[What the exercise asks]: Each line of the data has to be written out again exactly as shown.

[Material for this task Boundary: Start]

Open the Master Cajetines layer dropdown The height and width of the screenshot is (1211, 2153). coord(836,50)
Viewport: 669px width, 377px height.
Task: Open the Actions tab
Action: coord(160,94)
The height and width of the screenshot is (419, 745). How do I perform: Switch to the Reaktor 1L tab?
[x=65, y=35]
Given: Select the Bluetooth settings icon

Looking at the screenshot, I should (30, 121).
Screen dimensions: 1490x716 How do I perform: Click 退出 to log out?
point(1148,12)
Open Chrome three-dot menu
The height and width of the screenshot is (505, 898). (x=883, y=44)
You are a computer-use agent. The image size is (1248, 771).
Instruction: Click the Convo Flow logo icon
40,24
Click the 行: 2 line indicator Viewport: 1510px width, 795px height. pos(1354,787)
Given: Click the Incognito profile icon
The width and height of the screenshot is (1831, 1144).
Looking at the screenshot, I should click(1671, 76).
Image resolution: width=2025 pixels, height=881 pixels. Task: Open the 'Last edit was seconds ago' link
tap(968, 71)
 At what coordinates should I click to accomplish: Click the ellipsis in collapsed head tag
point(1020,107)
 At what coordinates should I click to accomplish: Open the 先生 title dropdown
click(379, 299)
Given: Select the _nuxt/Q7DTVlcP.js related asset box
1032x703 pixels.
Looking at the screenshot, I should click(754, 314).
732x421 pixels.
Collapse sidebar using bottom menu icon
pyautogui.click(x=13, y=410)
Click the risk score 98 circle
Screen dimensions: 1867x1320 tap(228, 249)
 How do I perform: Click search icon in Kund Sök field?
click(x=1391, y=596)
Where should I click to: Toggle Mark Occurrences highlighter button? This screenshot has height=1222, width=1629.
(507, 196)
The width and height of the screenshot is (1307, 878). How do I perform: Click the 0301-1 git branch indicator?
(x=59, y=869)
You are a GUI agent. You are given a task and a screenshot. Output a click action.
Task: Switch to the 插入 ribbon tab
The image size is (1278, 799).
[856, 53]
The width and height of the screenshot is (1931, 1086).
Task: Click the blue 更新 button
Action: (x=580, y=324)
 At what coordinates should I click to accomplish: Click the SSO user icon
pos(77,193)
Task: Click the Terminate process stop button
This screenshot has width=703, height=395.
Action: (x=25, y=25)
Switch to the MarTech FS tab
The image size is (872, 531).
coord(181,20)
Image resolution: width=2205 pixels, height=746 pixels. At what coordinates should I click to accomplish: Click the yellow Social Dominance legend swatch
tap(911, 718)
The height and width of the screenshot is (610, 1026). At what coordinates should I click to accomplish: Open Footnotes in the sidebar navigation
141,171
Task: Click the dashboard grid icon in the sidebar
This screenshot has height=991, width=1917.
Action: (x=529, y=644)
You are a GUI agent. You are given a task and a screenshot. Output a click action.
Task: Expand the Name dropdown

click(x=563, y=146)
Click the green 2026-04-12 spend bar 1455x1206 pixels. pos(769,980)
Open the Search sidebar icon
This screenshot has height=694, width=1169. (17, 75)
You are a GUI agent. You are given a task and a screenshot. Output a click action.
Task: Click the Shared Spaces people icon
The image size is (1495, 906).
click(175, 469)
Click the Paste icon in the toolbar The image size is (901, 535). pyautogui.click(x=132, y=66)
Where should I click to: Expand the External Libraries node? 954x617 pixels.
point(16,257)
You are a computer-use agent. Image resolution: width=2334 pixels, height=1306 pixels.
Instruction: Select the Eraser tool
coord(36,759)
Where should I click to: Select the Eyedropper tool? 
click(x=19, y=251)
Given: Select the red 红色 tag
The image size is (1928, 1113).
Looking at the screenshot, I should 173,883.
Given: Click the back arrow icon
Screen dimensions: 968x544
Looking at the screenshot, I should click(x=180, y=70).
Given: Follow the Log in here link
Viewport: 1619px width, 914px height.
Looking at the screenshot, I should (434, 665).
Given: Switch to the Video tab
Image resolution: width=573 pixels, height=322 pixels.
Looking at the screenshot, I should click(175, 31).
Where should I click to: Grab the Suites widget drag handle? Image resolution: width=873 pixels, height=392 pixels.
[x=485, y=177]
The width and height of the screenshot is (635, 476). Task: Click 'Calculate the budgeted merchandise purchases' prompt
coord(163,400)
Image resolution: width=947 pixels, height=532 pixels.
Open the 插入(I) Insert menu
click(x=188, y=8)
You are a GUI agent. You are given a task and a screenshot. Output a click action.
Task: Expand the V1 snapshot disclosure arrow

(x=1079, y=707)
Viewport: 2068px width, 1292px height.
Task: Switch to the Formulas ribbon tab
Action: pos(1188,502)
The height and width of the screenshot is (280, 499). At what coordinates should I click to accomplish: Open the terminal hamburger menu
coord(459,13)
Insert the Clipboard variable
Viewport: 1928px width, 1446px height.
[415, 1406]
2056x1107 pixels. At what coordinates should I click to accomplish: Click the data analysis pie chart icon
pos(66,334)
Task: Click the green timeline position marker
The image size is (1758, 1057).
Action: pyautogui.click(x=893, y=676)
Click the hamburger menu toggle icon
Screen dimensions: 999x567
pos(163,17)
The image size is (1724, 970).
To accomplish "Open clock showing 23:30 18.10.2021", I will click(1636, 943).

[Material for this task Boundary: End]

[Answer section]:
Open the Master Cajetines layer dropdown The height and width of the screenshot is (1211, 2153). coord(836,50)
Viewport: 669px width, 377px height.
Task: Open the Actions tab
Action: coord(160,94)
The height and width of the screenshot is (419, 745). How do I perform: Switch to the Reaktor 1L tab?
[x=65, y=35]
Given: Select the Bluetooth settings icon

Looking at the screenshot, I should (30, 121).
Screen dimensions: 1490x716 How do I perform: Click 退出 to log out?
point(1148,12)
Open Chrome three-dot menu
The height and width of the screenshot is (505, 898). (x=883, y=44)
You are a computer-use agent. The image size is (1248, 771).
Instruction: Click the Convo Flow logo icon
40,24
Click the 行: 2 line indicator Viewport: 1510px width, 795px height. pos(1354,787)
Given: Click the Incognito profile icon
The width and height of the screenshot is (1831, 1144).
Looking at the screenshot, I should click(1671, 76).
Image resolution: width=2025 pixels, height=881 pixels. Task: Open the 'Last edit was seconds ago' link
tap(968, 71)
 At what coordinates should I click to accomplish: Click the ellipsis in collapsed head tag
point(1020,107)
 At what coordinates should I click to accomplish: Open the 先生 title dropdown
click(379, 299)
Given: Select the _nuxt/Q7DTVlcP.js related asset box
1032x703 pixels.
Looking at the screenshot, I should click(754, 314).
732x421 pixels.
Collapse sidebar using bottom menu icon
pyautogui.click(x=13, y=410)
Click the risk score 98 circle
Screen dimensions: 1867x1320 tap(228, 249)
 How do I perform: Click search icon in Kund Sök field?
click(x=1391, y=596)
Where should I click to: Toggle Mark Occurrences highlighter button? This screenshot has height=1222, width=1629.
(507, 196)
The width and height of the screenshot is (1307, 878). How do I perform: Click the 0301-1 git branch indicator?
(x=59, y=869)
You are a GUI agent. You are given a task and a screenshot. Output a click action.
Task: Switch to the 插入 ribbon tab
The image size is (1278, 799).
[856, 53]
The width and height of the screenshot is (1931, 1086).
Task: Click the blue 更新 button
Action: (x=580, y=324)
 At what coordinates should I click to accomplish: Click the SSO user icon
pos(77,193)
Task: Click the Terminate process stop button
This screenshot has width=703, height=395.
Action: (x=25, y=25)
Switch to the MarTech FS tab
The image size is (872, 531).
coord(181,20)
Image resolution: width=2205 pixels, height=746 pixels. At what coordinates should I click to accomplish: Click the yellow Social Dominance legend swatch
tap(911, 718)
The height and width of the screenshot is (610, 1026). At what coordinates should I click to accomplish: Open Footnotes in the sidebar navigation
141,171
Task: Click the dashboard grid icon in the sidebar
This screenshot has height=991, width=1917.
Action: (x=529, y=644)
You are a GUI agent. You are given a task and a screenshot. Output a click action.
Task: Expand the Name dropdown

click(x=563, y=146)
Click the green 2026-04-12 spend bar 1455x1206 pixels. pos(769,980)
Open the Search sidebar icon
This screenshot has height=694, width=1169. (17, 75)
You are a GUI agent. You are given a task and a screenshot. Output a click action.
Task: Click the Shared Spaces people icon
The image size is (1495, 906).
click(175, 469)
Click the Paste icon in the toolbar The image size is (901, 535). pyautogui.click(x=132, y=66)
Where should I click to: Expand the External Libraries node? 954x617 pixels.
point(16,257)
You are a computer-use agent. Image resolution: width=2334 pixels, height=1306 pixels.
Instruction: Select the Eraser tool
coord(36,759)
Where should I click to: Select the Eyedropper tool? 
click(x=19, y=251)
Given: Select the red 红色 tag
The image size is (1928, 1113).
Looking at the screenshot, I should 173,883.
Given: Click the back arrow icon
Screen dimensions: 968x544
Looking at the screenshot, I should click(x=180, y=70).
Given: Follow the Log in here link
Viewport: 1619px width, 914px height.
Looking at the screenshot, I should (434, 665).
Given: Switch to the Video tab
Image resolution: width=573 pixels, height=322 pixels.
Looking at the screenshot, I should click(175, 31).
Where should I click to: Grab the Suites widget drag handle? Image resolution: width=873 pixels, height=392 pixels.
[x=485, y=177]
The width and height of the screenshot is (635, 476). Task: Click 'Calculate the budgeted merchandise purchases' prompt
coord(163,400)
Image resolution: width=947 pixels, height=532 pixels.
Open the 插入(I) Insert menu
click(x=188, y=8)
You are a GUI agent. You are given a task and a screenshot. Output a click action.
Task: Expand the V1 snapshot disclosure arrow

(x=1079, y=707)
Viewport: 2068px width, 1292px height.
Task: Switch to the Formulas ribbon tab
Action: pos(1188,502)
The height and width of the screenshot is (280, 499). At what coordinates should I click to accomplish: Open the terminal hamburger menu
coord(459,13)
Insert the Clipboard variable
Viewport: 1928px width, 1446px height.
[415, 1406]
2056x1107 pixels. At what coordinates should I click to accomplish: Click the data analysis pie chart icon
pos(66,334)
Task: Click the green timeline position marker
The image size is (1758, 1057).
Action: pyautogui.click(x=893, y=676)
Click the hamburger menu toggle icon
Screen dimensions: 999x567
pos(163,17)
The image size is (1724, 970).
To accomplish "Open clock showing 23:30 18.10.2021", I will click(1636, 943).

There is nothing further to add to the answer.